Per capita, defense communities have long been one of the largest sources for recruiting thanks to our military families and the local familiarity that comes from hosting a military base. Military families and defense communities can’t be the sole source of recruitment if we want a healthy force long-term, but we also can’t take them for granted.
The path to boldness in this case might just begin in the communities the military calls home — America’s defense communities. The ideas we see emerging from the 300 communities who make up the Association of Defense Communities, don’t solve every problem, but they come with an unmatched passion for the military, and we think that is a good place to start.
First, let’s make defense communities true partners in recruitment. Our communities embrace the military through big and small actions every day. The positive awareness that creates can lay the groundwork for long-term recruiting success.
Community-led programs like the Career and Technical Education, or CTE, program in Tullahoma, Tennessee, and the cybersecurity and coding program in Little Rock, Arkansas, introduce military life to students in our communities. They are impactful and should be supported and embraced. An investment in expanding these programs to other communities, along with DoD’s youth engagement initiatives such as the Starbase outreach program, could pay dividends now and into the future.
Next, we cannot tackle recruitment without also addressing retention. Our recruitment challenges will continue to grow if we cannot find ways to keep service members in uniform.
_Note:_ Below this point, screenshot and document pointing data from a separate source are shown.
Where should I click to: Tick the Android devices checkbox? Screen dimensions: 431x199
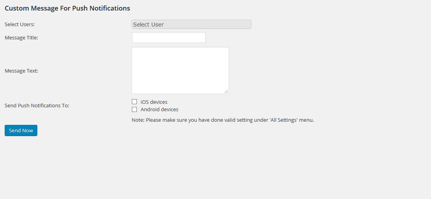(135, 109)
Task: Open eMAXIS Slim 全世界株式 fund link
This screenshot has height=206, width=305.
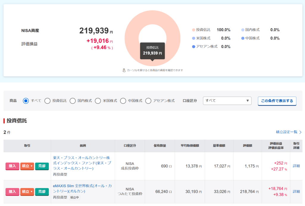Action: [82, 188]
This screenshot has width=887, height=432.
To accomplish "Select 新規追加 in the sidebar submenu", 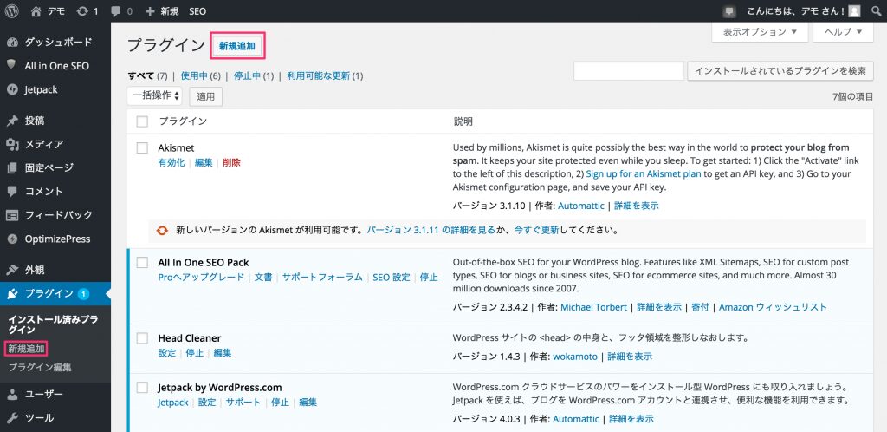I will click(x=26, y=349).
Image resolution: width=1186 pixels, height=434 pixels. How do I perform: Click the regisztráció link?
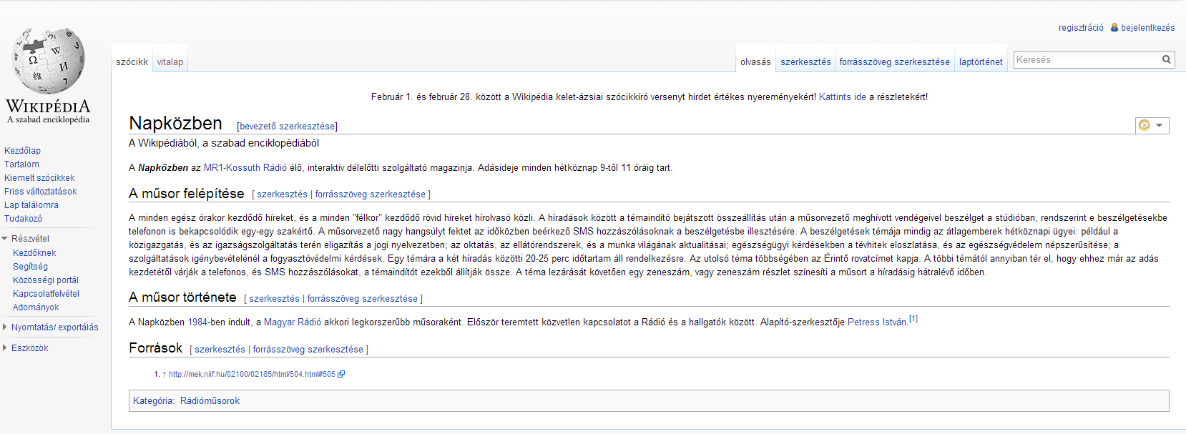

That means dealing with the quality of life in military communities. If military families can’t find good schools, quality childcare, affordable housing and employment for family members — wherever they are deployed — the likelihood they will leave service grows.
No community can solve these issues alone. The Defense Community Infrastructure Program, or DCIP, Congress created four years ago with our support has been a game-changer in supporting important investments outside the gate, but there is so much more that needs to be done. We must broaden the vision of DCIP to make it a vehicle to enhance the local support services and programs that are critical to service members and their families.
Finally, we need to take the lessons we have learned from defense communities about engagement, awareness and bridging the military-civilian divide and make them available to every community. We need to redirect recruitment dollars to invest in community-based outreach programs across the country that engage our local leaders and veterans, share the positive impacts of the military and build awareness of career opportunities created by service.
Long-term military readiness must be a priority as our nation prepares to address the threats we face. It takes a community to recruit our future service members. If we work as one community, we can make it happen.
Karen Holt is the vice president of the Association of Defense Communities and has played an advocacy role with Aberdeen Proving Ground, Maryland, for almost two decades. Today, as federal installation administrator, she serves as Hartford County’s liaison to APG and more than 155 defense contractors promoting community resources to industry.